The last time Cirque du Soleil rolled through town with Totem in 2011, the company seemed refreshed and revived. Gone was the pretentious stuttering and back was the purely enjoyable spectacle and thrill.

Now with Amaluna, the company’s 32nd show since 1984, they remain firmly in that mind-blowing, eye candy groove, and it feels so good. Broadway veteran Diane Paulus is at the helm, and though there’s a vague attempt to riff on an all-female version of Shakespeare’s The Tempest, that’s really just an excuse to hire a lot of great women (including a kick-ass, all-girl band) and put on an eye-popping pageant.

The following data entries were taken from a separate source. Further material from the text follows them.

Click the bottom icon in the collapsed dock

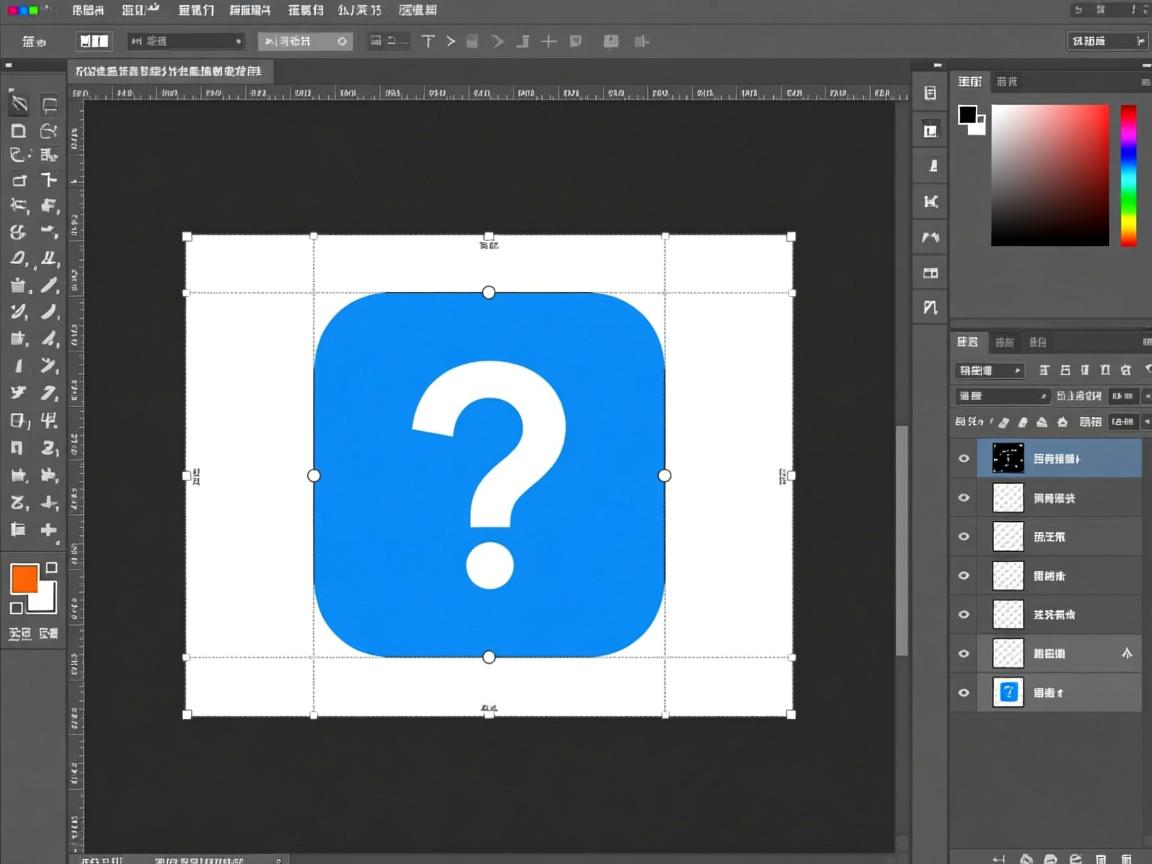tap(930, 307)
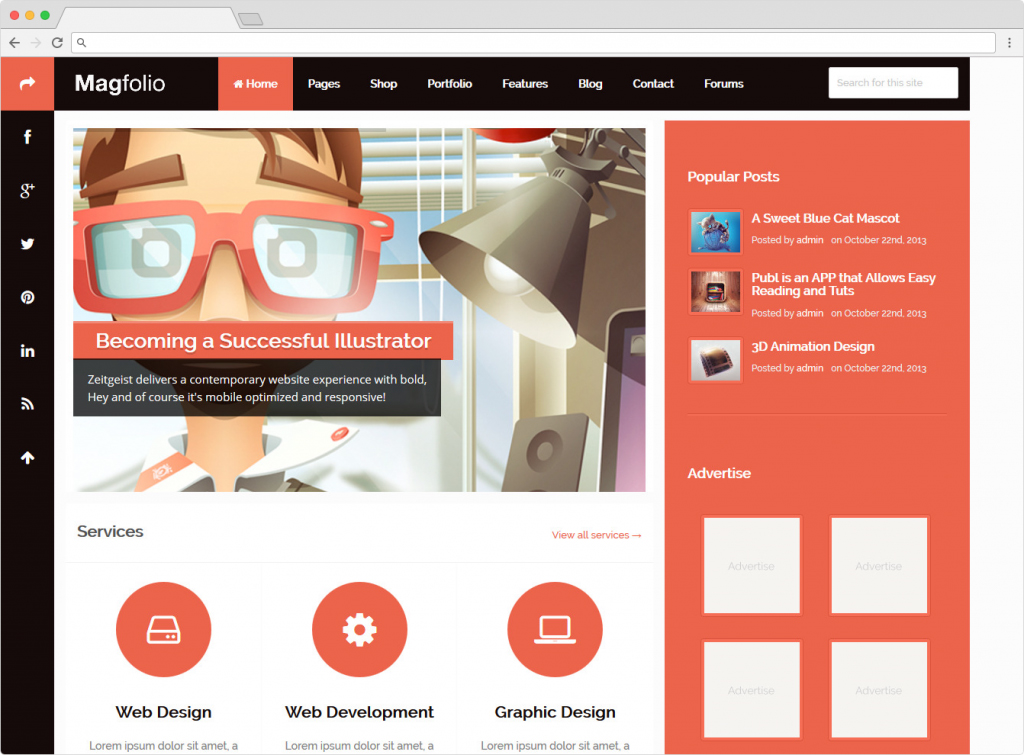Click the Graphic Design laptop icon
Screen dimensions: 1024x755
coord(554,629)
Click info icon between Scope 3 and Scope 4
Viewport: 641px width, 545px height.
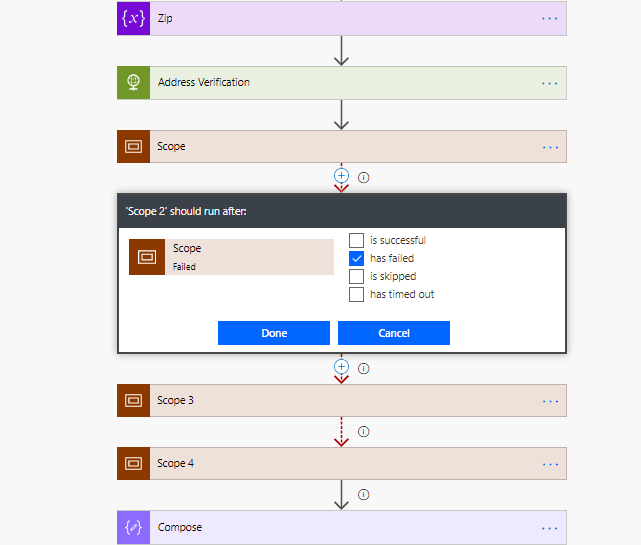pos(364,432)
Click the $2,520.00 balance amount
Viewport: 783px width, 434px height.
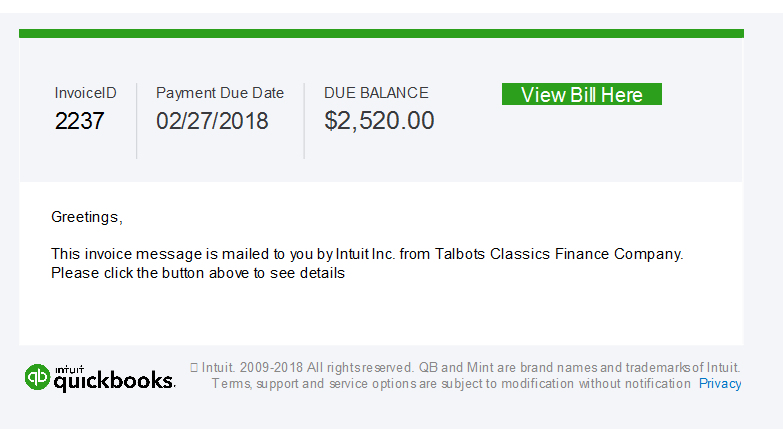click(x=379, y=120)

Paulus, whose Tony-winning Porgy and Bess opened in San Francisco earlier this week, has done a lovely job integrating the essence of a story with the spectacle and the circus acts. There’s an extremely high level of beauty in this Cirque outing, from the grace of Scott Pask’s set (influenced, it seems, by peacocks and fireworks) to the dazzle of Mérédith Caron’s era-busting costumes to the exquisite lighting by Matthieu Larivée. There’s really nothing on stage for 2 1/2 hours that isn’t, in some way, absolutely gorgeous (the exception being, as is so often the case in a Cirque show, the tiresome clowns).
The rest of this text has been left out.